▸ Directive: Please arrange the material as a Markdown table with the columns Row and Line. Start at the line that contains "Task: Select digit ball 9 filter", include every line through the end of the material, and leave out blank lines.

▸ Records taken from a collection:
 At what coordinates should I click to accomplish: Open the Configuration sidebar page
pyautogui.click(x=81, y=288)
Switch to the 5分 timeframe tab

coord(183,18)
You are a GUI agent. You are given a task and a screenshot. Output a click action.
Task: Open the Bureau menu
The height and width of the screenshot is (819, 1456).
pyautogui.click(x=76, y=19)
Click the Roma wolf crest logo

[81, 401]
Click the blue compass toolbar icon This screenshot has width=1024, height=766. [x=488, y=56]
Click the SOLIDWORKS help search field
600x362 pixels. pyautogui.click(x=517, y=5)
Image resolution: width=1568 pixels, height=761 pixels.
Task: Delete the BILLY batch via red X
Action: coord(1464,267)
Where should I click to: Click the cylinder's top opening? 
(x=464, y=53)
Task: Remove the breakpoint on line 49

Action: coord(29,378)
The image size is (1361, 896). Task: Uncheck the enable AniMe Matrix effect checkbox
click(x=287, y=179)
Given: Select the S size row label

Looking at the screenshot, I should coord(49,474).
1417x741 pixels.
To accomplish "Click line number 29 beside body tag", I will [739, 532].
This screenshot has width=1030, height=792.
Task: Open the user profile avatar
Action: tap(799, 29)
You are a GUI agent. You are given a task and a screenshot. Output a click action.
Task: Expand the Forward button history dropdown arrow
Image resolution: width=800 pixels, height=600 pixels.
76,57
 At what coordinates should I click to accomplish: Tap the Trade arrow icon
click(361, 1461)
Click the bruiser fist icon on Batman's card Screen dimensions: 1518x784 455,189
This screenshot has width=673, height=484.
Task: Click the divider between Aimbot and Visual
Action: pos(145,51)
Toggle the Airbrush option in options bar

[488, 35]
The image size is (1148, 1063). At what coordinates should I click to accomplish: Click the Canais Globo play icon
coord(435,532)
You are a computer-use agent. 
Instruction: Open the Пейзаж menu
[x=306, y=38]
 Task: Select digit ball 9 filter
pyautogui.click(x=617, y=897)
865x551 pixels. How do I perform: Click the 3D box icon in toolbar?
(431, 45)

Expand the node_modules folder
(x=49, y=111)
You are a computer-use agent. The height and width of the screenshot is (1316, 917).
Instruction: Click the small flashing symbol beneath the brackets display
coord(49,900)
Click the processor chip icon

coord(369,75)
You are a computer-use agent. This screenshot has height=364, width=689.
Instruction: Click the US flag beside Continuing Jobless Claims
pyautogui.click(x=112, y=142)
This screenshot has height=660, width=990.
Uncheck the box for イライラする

▸ Problem solution:
| Row | Line |
|---|---|
| 1 |  Task: Select digit ball 9 filter |
| 2 | pyautogui.click(x=617, y=897) |
| 3 | 865x551 pixels. How do I perform: Click the 3D box icon in toolbar? |
| 4 | (431, 45) |
| 5 | Expand the node_modules folder |
| 6 | (x=49, y=111) |
| 7 | You are a computer-use agent. The height and width of the screenshot is (1316, 917). |
| 8 | Instruction: Click the small flashing symbol beneath the brackets display |
| 9 | coord(49,900) |
| 10 | Click the processor chip icon |
| 11 | coord(369,75) |
| 12 | You are a computer-use agent. This screenshot has height=364, width=689. |
| 13 | Instruction: Click the US flag beside Continuing Jobless Claims |
| 14 | pyautogui.click(x=112, y=142) |
| 15 | This screenshot has height=660, width=990. |
| 16 | Uncheck the box for イライラする |